Chicago - The New Orleans Saints find a way to win.
Do it once, maybe it's attributable to good fortune. Do it twice, maybe write it off as a couple of lightning strikes. But for the fourth consecutive game, the Saints (5-2) have found themselves in a somewhat precarious position in a game, cobbled together some timely offensive drives and defensive stops and special teams plays, and walked away victoriously. And for the second time in three games, it was a walk-off win in overtime – on Sunday, a 26-23 decision over Chicago (5-3) at Soldier Field.
There's something to be said for knowing how to win. That means there's something to be said – something commendable – about these Saints.
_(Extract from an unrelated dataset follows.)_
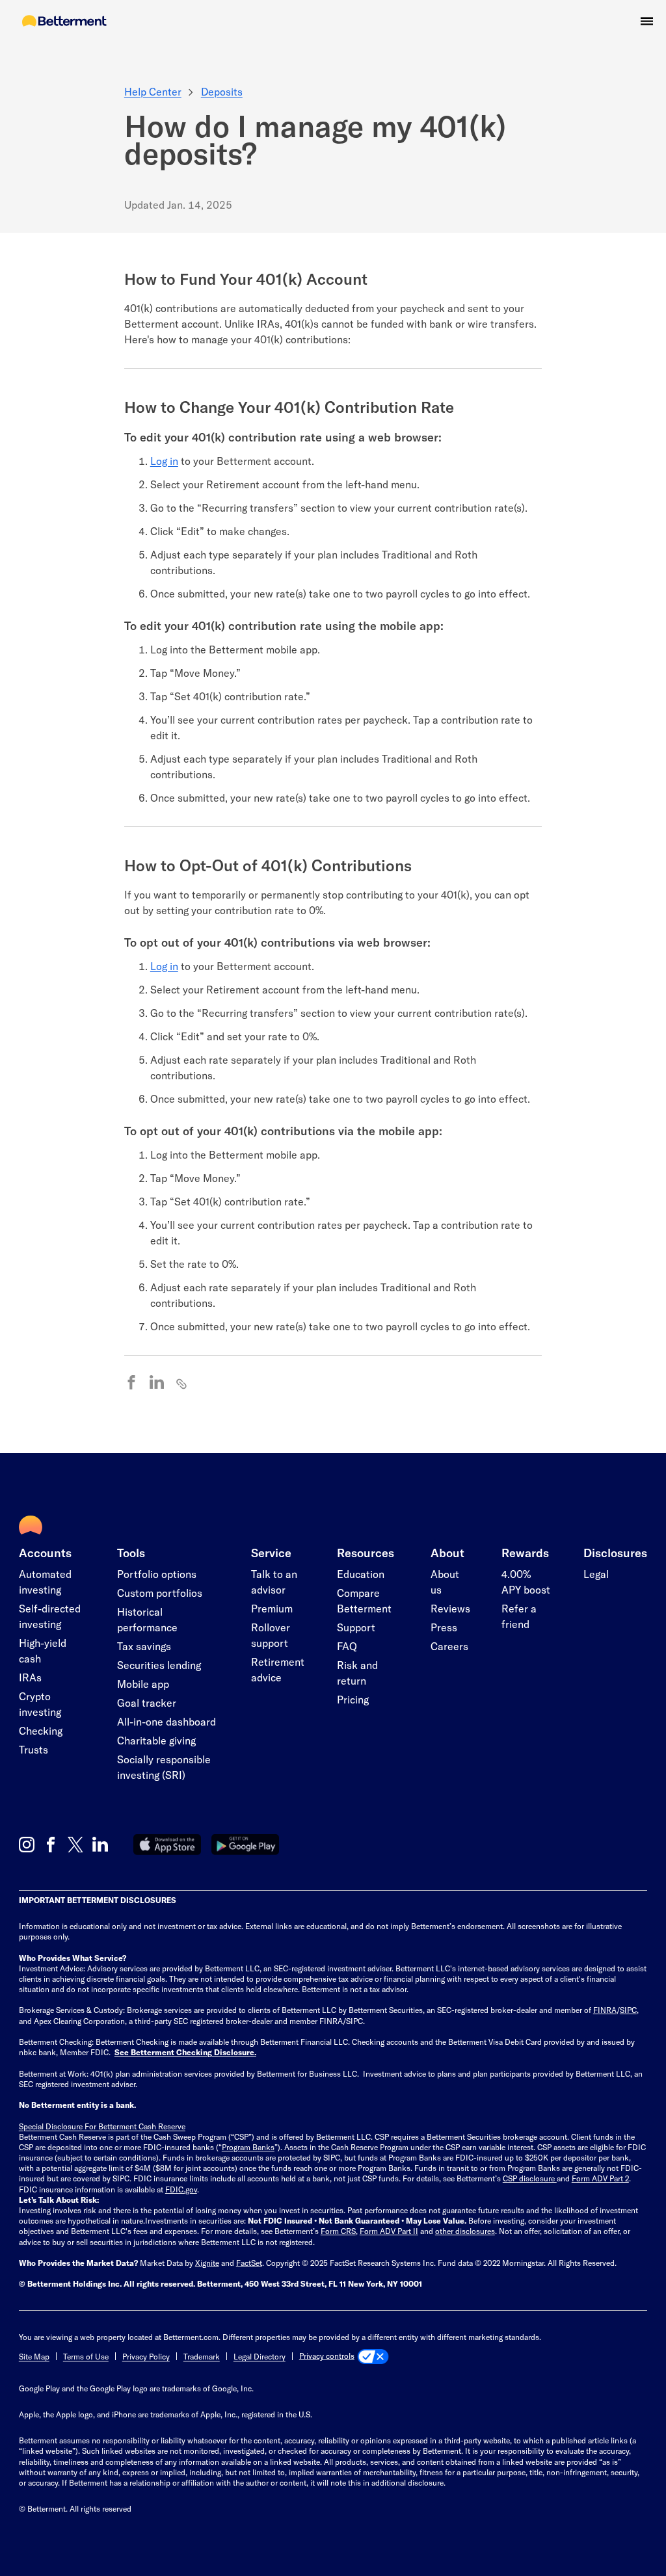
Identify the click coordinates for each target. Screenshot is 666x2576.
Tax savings (144, 1646)
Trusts (33, 1749)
OFFENSE: It's not easy to quantify what the Saints were able to do against the Bears, considering their extenuating circumstances. New Orleans faced the Bears without three of their top four receivers (Michael Thomas, Emmanuel Sanders and Marquez Callaway), and quarterback Drew Brees still engineered an offense that completed 31 of 41 passes for 272 yards and two touchdowns, and ran for another 122 yards on 30 carries. A week after going 12-for-14 on third-down attempts, the Saints went 2-for-13 but converted two of three times on fourth down, and produced another momentum-grabbing, two-minute touchdown drive before halftime. It was the kind of grit-it-out that adds to the character that already has been built by the Saints.
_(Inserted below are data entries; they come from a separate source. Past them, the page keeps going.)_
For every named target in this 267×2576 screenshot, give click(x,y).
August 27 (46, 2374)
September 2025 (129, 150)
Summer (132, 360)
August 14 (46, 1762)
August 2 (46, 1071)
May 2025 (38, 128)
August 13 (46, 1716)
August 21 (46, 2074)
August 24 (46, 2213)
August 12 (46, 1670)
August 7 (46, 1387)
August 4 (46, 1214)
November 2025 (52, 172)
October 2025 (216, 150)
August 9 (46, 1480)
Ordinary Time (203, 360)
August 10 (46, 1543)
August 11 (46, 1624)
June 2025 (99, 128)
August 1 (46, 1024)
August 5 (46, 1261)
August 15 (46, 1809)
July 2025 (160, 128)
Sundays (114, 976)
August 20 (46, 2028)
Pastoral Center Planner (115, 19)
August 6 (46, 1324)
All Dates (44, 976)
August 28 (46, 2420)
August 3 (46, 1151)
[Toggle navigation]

DEFENSE: The Saints have had their share of down moments defensively this season, but the unit rose up repeatedly when it needed to against Chicago. It allowed three big plays – completions of 50 and 24 yards on a touchdown drive, and a 38-yard run. But the Saints held Chicago to 329 total yards, limited the Bears to 5 of 15 on third-down conversion attempts, came up with an interception (by cornerback Marshon Lattimore) and a fourth-down stop, and sacked Nick Foles five times – once each by Malcolm Jenkins, David Onyemata, Cam Jordan and Trey Hendrickson, and a half-sack shared by Marcus Davenport and Sheldon Rankins. And the red-zone stop it had – forcing a field goal, rather than allowing a touchdown in the first half – proved to be pivotal. If the big plays totally won't be eliminated, at least the Saints have shown the ability to overcome them.
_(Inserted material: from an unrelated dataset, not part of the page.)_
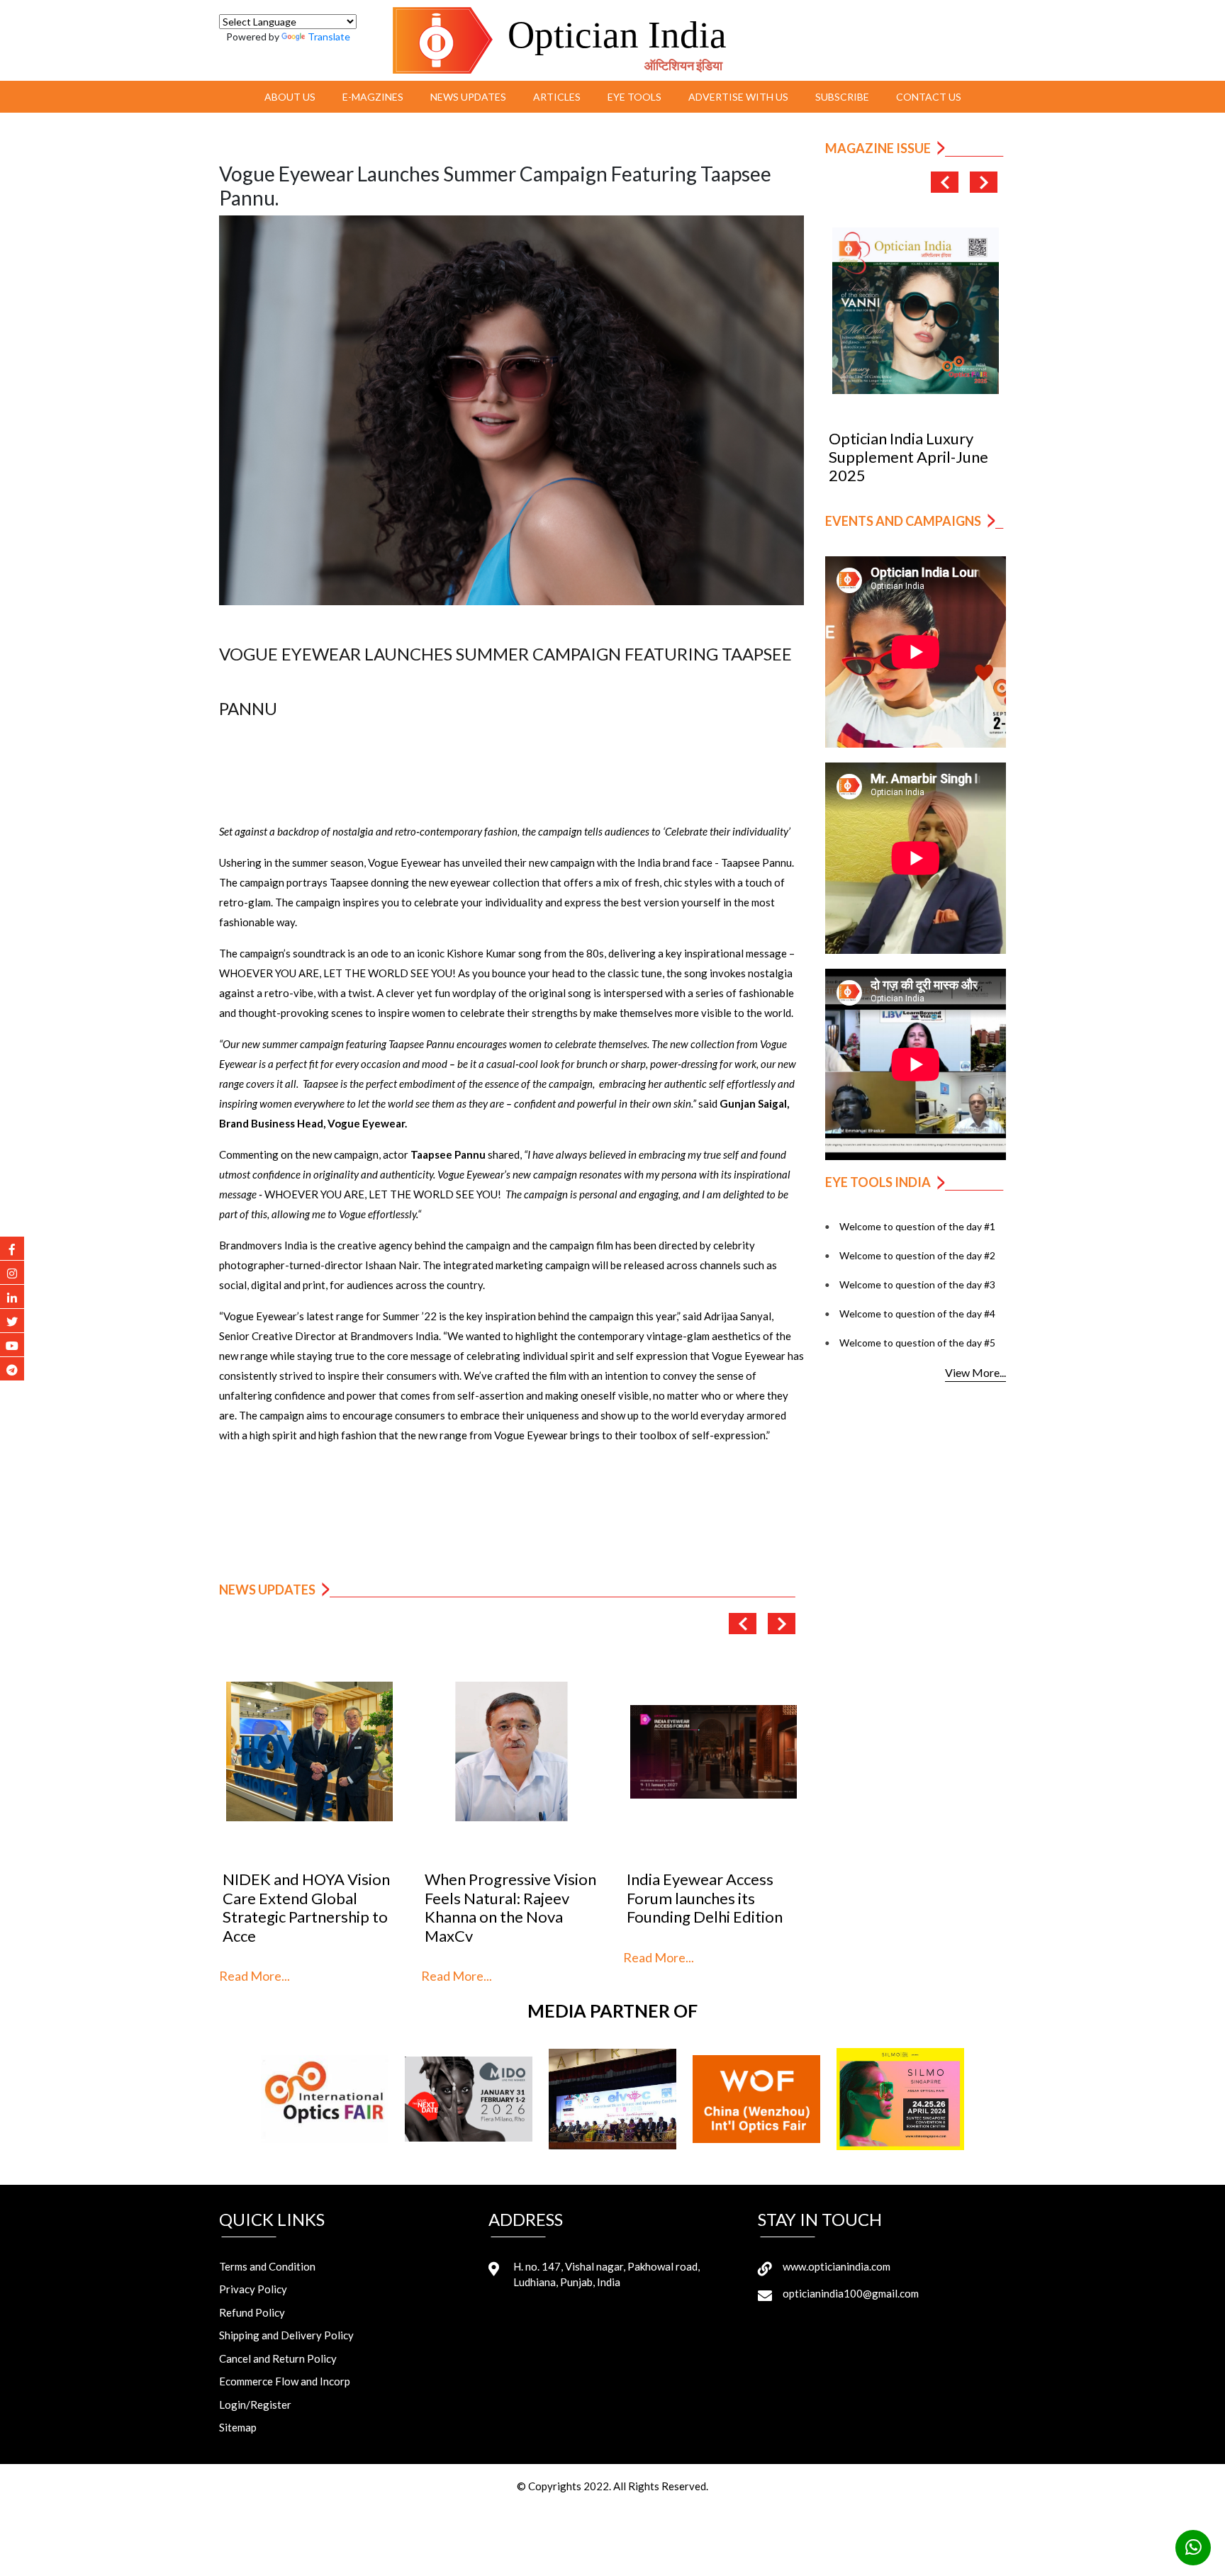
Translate (329, 36)
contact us (928, 97)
SPECIAL TEAMS: Wil Lutz missed a chip-shot field goal attempt, from 27 yards, in the first half. Other than that, New Orleans had an outstanding day on special teams. Lutz atoned for that miss by making his other four attempts, including the walk-off from 35 yards in overtime; Deonte Harris returned three kickoffs for 70 yards and three punts for 67; and the Saints allowed 61 yards on four kickoff returns and 17 yards on three punt returns. It was one of the better all-around days for the units.